The stage was set and the band ready as Arsenio Hall began to introduce that evening’s musical guest, the ‘so gangster his beard’s got warrants’ rapper and founder of Maybach Music Group, Rick Ross.

Promoting the upcoming release of his sixth album ‘Mastermind’, Ross’ musical performance and subsequent interview was seemingly the perfect promotion opportunity, yet the rapper’s performance of 2nd single ‘Sanctified’ proved far more revealing than he initially may have intended.
 

 
‘Sanctified’ boasts features from Big Sean and Kanye West, Ross’ contribution arriving third with the intention of saving the best till last.  Following the introductory verse from an utterly superfluous Big Sean, surprise guest Kanye West appeared driving the crowd into raucous excitement, so much so that when Ross finally appeared the reaction was mild in comparison and something of an anticlimax.
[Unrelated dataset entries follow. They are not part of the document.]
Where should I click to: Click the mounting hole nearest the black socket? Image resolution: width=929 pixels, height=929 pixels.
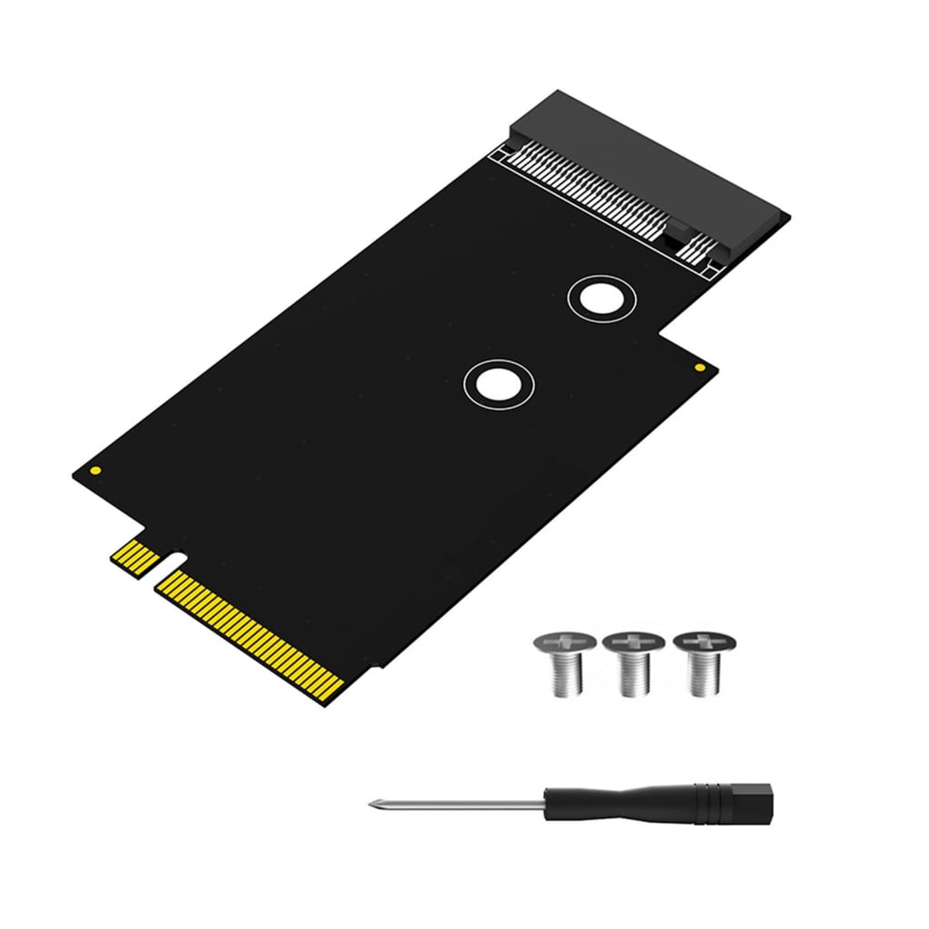coord(601,298)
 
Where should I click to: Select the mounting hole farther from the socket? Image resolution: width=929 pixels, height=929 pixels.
coord(498,384)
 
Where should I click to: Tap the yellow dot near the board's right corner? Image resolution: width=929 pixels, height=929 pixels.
coord(699,367)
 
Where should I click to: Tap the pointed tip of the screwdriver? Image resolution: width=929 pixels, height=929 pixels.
coord(373,803)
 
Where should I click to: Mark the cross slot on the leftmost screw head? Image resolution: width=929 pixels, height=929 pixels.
coord(561,642)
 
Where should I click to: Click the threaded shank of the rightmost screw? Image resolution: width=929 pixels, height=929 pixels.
coord(704,676)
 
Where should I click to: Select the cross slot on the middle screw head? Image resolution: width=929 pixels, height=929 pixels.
coord(632,642)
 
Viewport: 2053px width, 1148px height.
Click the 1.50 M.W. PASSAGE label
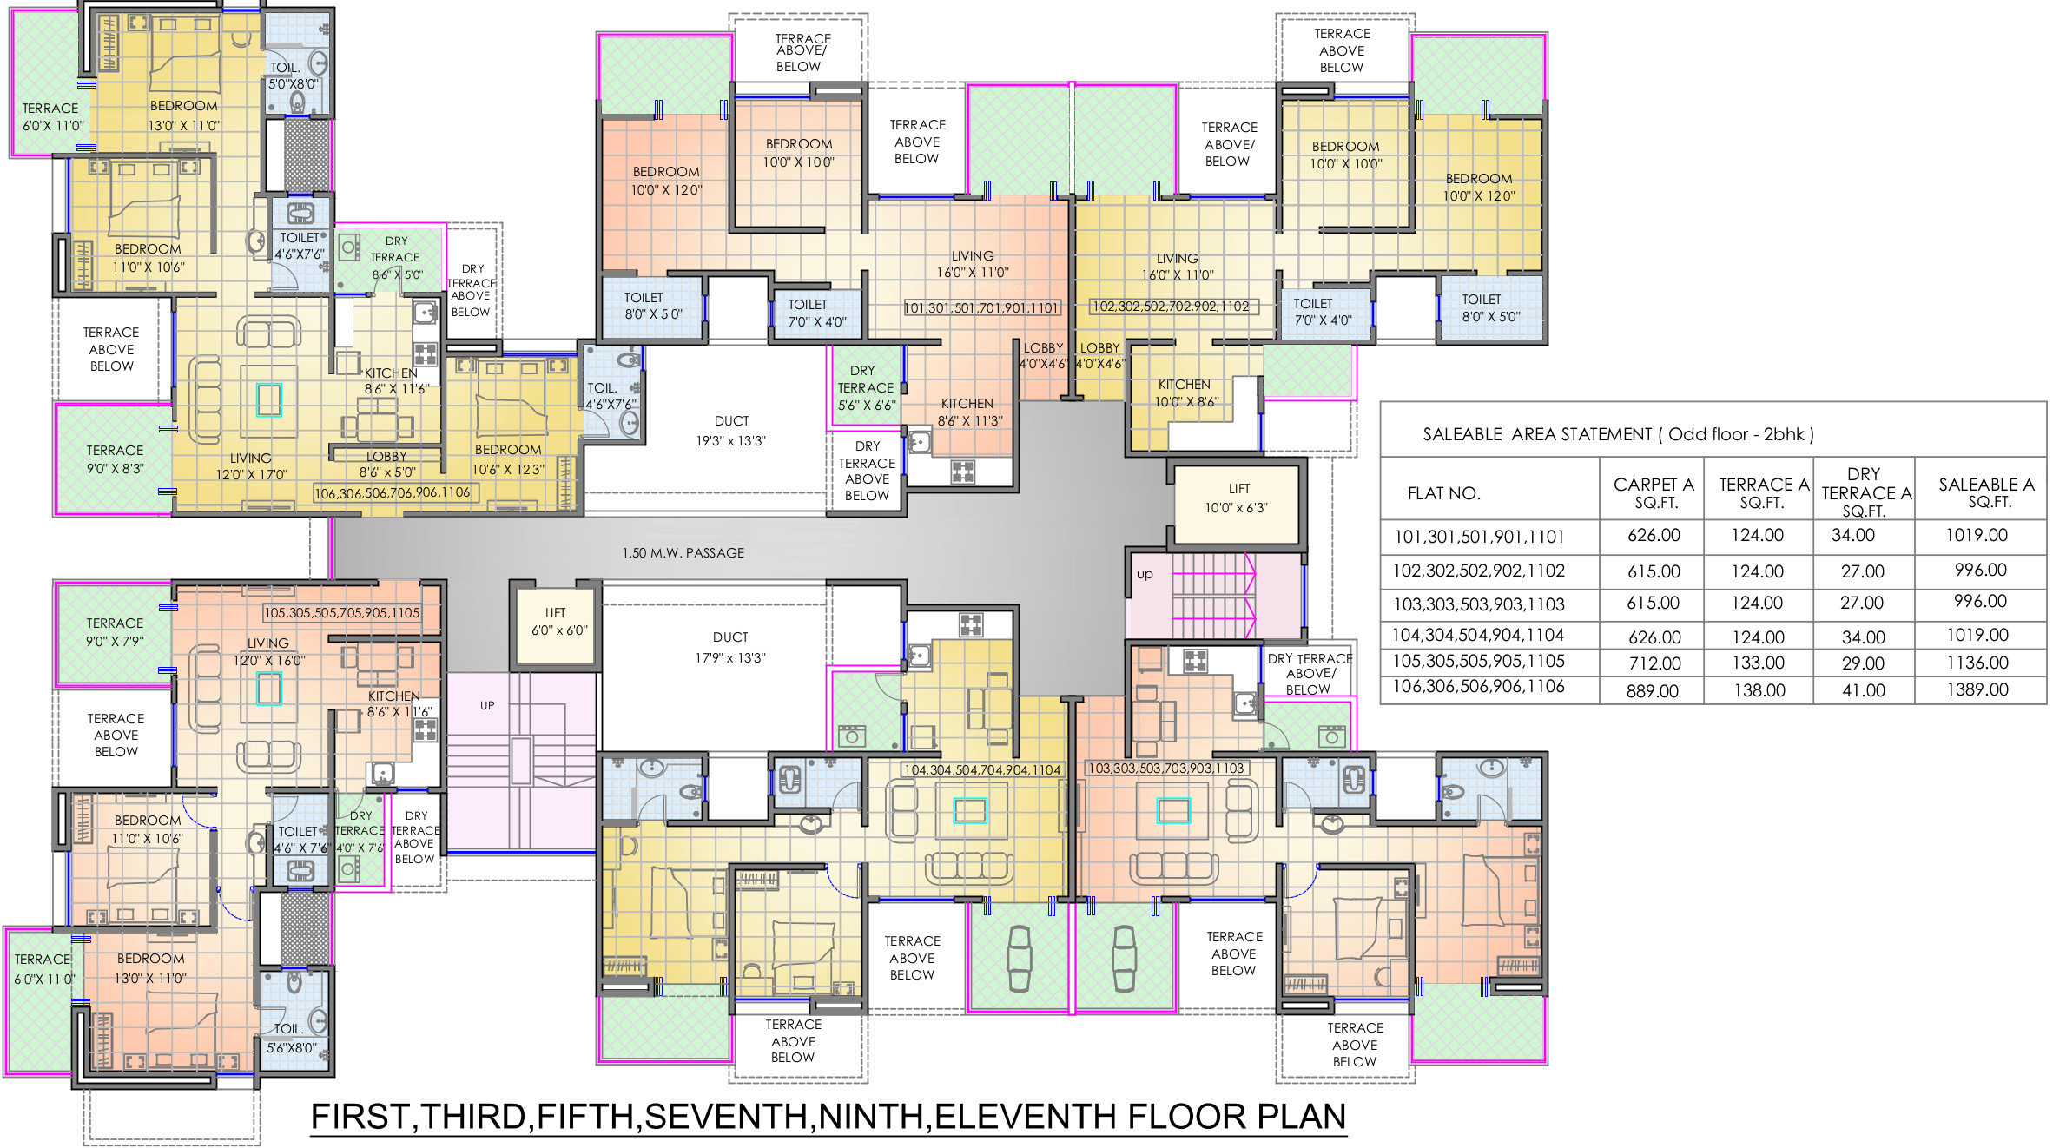pyautogui.click(x=683, y=552)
Not only did Ross’ lethargically delivered boastful verse not come close to the subject matter or delivery of his predecessor, but rather than driving the song on to a rousing conclusion, his effort actually drained the song of the little momentum it did have. Whilst Sanctified is hardly the first and certainly won’t be the last time a featuring artist upstages their host, the performance struck me as a metaphor for Ross’ career; namely that something was missing.

The band was tight, the live arrangement of an already well-produced song was refreshing and there was a noticeably joyous feel to the performance from the three artists. Yet something grated, “biggest album of the year, Mastermind in stores” decreed Ross’ hype man as the song got underway and in the final moments of the performance music made way for a pre-recorded audio clip of “Maybach music.” Whilst I’m fully aware of the duties of a hype man and understand that Ross is hardly alone in such shameless brand promotion, the fact that he still feels the need to use such tactics revealed a great deal about his mentality; first and foremost, Ross is a businessman.
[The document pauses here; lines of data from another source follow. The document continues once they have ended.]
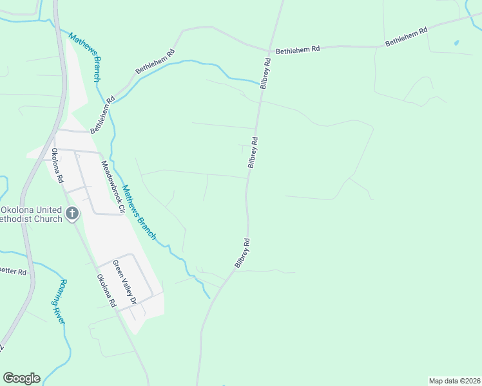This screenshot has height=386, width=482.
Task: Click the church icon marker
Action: (x=72, y=213)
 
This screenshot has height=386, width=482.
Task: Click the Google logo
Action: (x=21, y=378)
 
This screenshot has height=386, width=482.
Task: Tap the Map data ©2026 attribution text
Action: (x=455, y=381)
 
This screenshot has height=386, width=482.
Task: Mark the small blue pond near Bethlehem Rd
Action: (x=456, y=43)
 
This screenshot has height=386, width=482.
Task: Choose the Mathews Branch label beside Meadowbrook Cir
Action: (x=139, y=213)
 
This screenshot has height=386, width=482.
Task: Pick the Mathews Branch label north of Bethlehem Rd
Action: (x=84, y=57)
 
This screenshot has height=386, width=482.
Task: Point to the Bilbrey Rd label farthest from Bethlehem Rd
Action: (x=242, y=253)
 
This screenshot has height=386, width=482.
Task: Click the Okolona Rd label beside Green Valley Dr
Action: (x=106, y=291)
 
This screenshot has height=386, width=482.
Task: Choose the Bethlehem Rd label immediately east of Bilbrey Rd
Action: (x=298, y=49)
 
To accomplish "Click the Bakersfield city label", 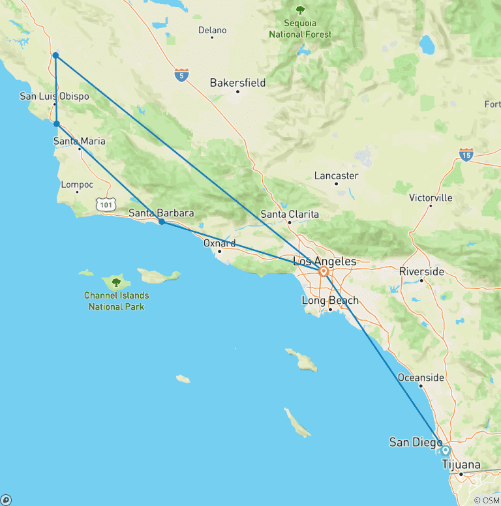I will [238, 83].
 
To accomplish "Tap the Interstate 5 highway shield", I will [181, 76].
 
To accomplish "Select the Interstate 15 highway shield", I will [466, 155].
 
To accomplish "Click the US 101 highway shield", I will [106, 205].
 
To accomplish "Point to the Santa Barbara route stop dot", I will [162, 222].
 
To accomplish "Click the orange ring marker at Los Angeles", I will [323, 272].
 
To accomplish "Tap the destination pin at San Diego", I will [446, 450].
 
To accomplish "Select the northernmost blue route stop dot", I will [55, 55].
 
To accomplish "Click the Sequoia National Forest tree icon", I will [300, 10].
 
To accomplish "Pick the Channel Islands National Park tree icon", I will [116, 282].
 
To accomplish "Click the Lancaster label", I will [336, 175].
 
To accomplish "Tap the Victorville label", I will [431, 198].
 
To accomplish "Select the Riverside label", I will [421, 271].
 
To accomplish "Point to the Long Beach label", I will [330, 301].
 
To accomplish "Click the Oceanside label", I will [421, 378].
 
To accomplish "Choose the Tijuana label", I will [461, 465].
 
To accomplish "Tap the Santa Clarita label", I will [290, 214].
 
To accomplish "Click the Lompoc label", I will [77, 185].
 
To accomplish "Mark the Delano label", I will [212, 30].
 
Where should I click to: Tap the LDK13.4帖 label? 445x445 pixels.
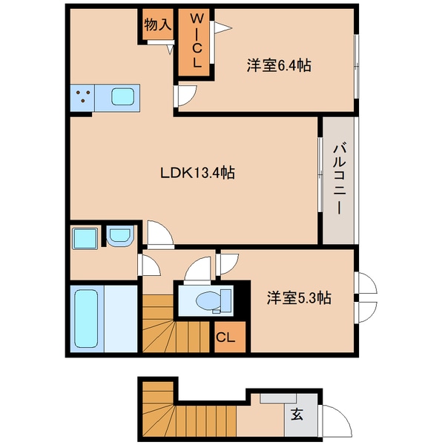[198, 173]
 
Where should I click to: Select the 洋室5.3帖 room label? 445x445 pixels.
[299, 299]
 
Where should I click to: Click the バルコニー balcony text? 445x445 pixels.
[337, 179]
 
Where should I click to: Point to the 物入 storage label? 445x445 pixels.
[158, 24]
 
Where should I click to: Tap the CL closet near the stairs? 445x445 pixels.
[225, 337]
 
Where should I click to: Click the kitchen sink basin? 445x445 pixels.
[122, 96]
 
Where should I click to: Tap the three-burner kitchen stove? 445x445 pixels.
[83, 96]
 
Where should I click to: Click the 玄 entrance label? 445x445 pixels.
[296, 415]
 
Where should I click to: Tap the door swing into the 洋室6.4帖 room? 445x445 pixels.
[185, 95]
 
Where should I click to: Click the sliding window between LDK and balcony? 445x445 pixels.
[319, 178]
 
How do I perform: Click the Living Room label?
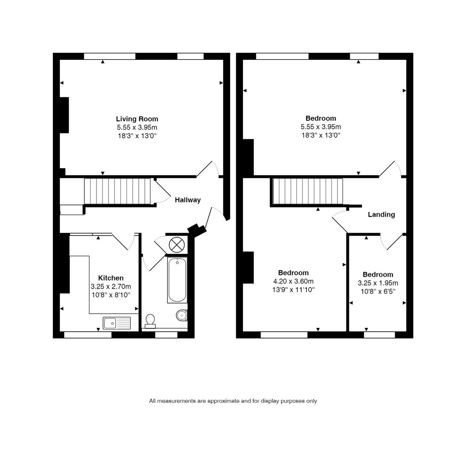click(x=137, y=119)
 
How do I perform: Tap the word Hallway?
click(x=188, y=200)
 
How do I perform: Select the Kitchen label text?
click(x=111, y=278)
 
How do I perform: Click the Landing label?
click(x=381, y=214)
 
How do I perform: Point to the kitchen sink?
click(x=116, y=323)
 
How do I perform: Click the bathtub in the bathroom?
click(x=177, y=280)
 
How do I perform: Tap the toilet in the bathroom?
click(x=150, y=321)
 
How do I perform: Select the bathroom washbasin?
click(x=182, y=315)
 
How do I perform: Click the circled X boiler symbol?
click(x=176, y=245)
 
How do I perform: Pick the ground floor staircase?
click(x=117, y=192)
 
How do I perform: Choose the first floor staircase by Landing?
click(x=308, y=192)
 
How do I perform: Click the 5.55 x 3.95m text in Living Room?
click(x=137, y=128)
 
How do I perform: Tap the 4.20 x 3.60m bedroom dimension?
click(x=293, y=281)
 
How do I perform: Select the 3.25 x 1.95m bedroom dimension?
click(x=378, y=283)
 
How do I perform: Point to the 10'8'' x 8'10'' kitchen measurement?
click(x=111, y=295)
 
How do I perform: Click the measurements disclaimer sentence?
click(x=233, y=401)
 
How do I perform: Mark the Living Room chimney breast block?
click(x=64, y=115)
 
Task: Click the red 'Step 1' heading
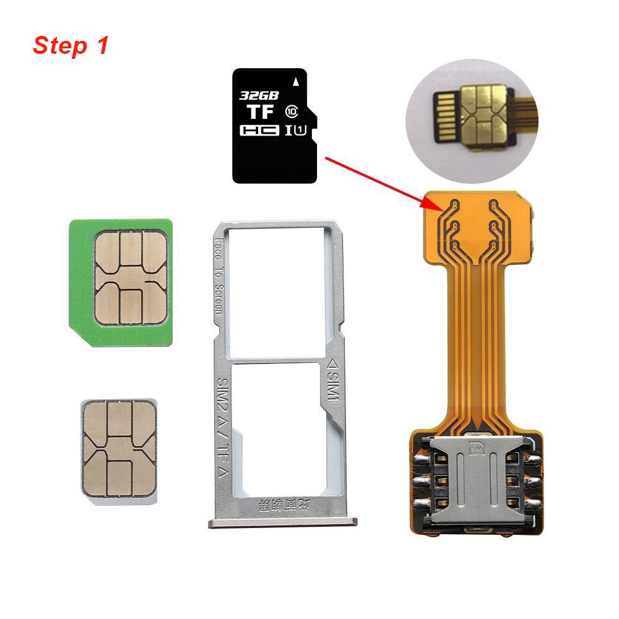(71, 46)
There’s always been a notable anxiety about appearing to be the best within hip-hop, with rappers regularly comparing the genre to the world of competitive sport. In interviews you will find Ross continually referencing the ‘scoreboard’ of record sales that he views as confirmation that his music is an integral part of a larger cultural tapestry. Yet whilst having huge record sales often implies influence within an industry, selling lots of albums doesn’t guarantee any artist a lasting impact on the larger musical culture.
 

 
After being confronted with reviews of Mastermind that branded his drug kingpin ‘act stale and uninteresting’ Ross reacted with a bloated sense of self-importance rather than genuinely addressing the arguably valid criticism. Ross remarked that those outside of the culture (I think he means journalists) are out of touch with the reality of the genre and are simply desperate for the access artists like him have earned. Such a response revealed an unsurprising arrogance that you come to expect from most rappers these days, yet it also reinforced that Ross truly believes he has impacted the culture in a meaningful way.

I’d argue that with every album the Florida born rapper releases, his contribution to the rich musical tapestry of hip-hop gets smaller and smaller as his focus shifts further towards money and further away from content.
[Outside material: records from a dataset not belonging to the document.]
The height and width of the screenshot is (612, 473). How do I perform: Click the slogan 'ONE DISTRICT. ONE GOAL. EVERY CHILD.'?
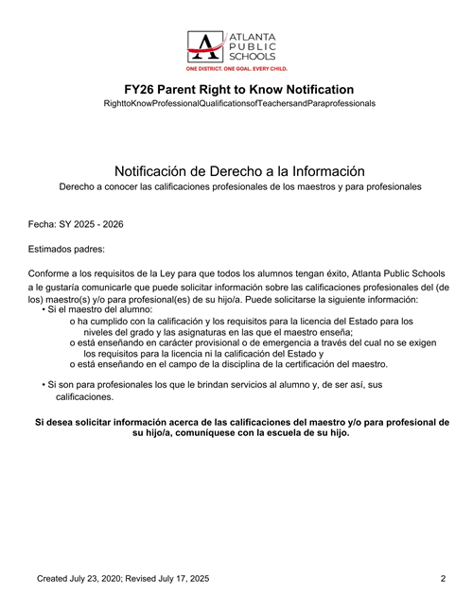coord(236,70)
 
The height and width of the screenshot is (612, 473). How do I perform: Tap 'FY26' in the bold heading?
coord(143,89)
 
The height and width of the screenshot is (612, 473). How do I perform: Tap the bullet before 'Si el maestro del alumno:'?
coord(44,309)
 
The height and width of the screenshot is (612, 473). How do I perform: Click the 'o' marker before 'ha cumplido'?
coord(73,322)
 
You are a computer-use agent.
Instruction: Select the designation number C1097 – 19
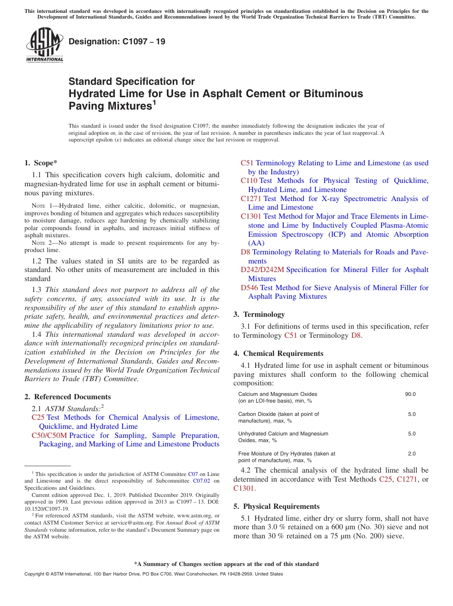(117, 41)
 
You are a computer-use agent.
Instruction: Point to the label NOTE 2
(36, 243)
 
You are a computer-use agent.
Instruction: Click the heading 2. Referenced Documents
(68, 397)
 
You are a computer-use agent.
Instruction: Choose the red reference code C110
(249, 181)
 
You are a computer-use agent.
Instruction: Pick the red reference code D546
(249, 288)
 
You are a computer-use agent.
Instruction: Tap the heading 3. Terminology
(259, 314)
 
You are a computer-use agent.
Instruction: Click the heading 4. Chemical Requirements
(278, 354)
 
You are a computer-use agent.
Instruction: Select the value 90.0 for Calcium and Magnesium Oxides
(410, 394)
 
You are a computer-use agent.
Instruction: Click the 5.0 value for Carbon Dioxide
(412, 414)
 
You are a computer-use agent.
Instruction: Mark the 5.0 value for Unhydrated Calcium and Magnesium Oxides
(412, 434)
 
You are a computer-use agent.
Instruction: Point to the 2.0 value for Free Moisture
(412, 454)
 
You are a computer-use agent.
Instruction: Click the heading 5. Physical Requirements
(277, 506)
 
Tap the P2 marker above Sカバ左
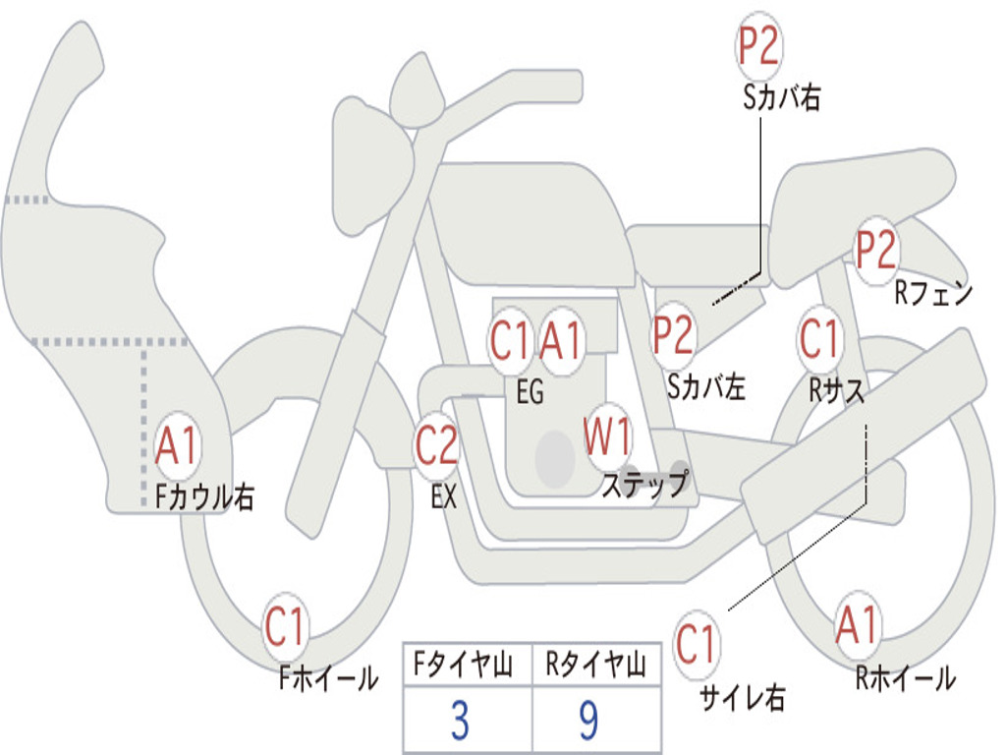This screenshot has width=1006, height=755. [x=674, y=335]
Though Ross has a great ear for beats and his back catalogue boasts an assortment of well-produced tracks that shine with gloss only the best studios can provide, his lethargic delivery feels more indulgent and irrelevant with every passing year. His music is aging and not like a fine bottle of his Belaire rose.

Unlike the new breed of hip-hop artists who reference emotions in a way that reveals them to actually be human beings, Ross’ subject matter is reserved for drugs, boasts about his possessions and the occasional shameless plug for products he’s involved with. His output is breaking no boundaries and if anything it’s only reinforcing the tired and damaging stereotypes people have long associated with the genre. When you compare Ross to the artists whom he perceives as his peers, it becomes ever clearer that whilst they have evolved and experimented Ross has remained within the territory he’s comfortable within, and fallen further behind in terms of relevance.

Ross has clearly become more interested in using his position of power to allow other artists on his label to grow, a noble pursuit and one that he seems committed to especially when you consider his claims of indifference towards artists he signed outselling him.

With 5 of his 6 albums reaching #1 on the Billboard chart, Ross doesn’t want for commercial success, he’s gotten it and continues to get it. Ross is also respected within the business, frequently evidenced by the high profile guests he’s able to call on for features such as Jay Z, Kanye, Dr Dre and Andre 3000, to name but a few. Despite a number of embarrassing gaffs such as denying his former career as a corrections officer and the well deserved controversy over his bafflingly stupid date-rape lyrics, sales figures suggest Ross’ fans are still remarkably loyal to the Florida born MC.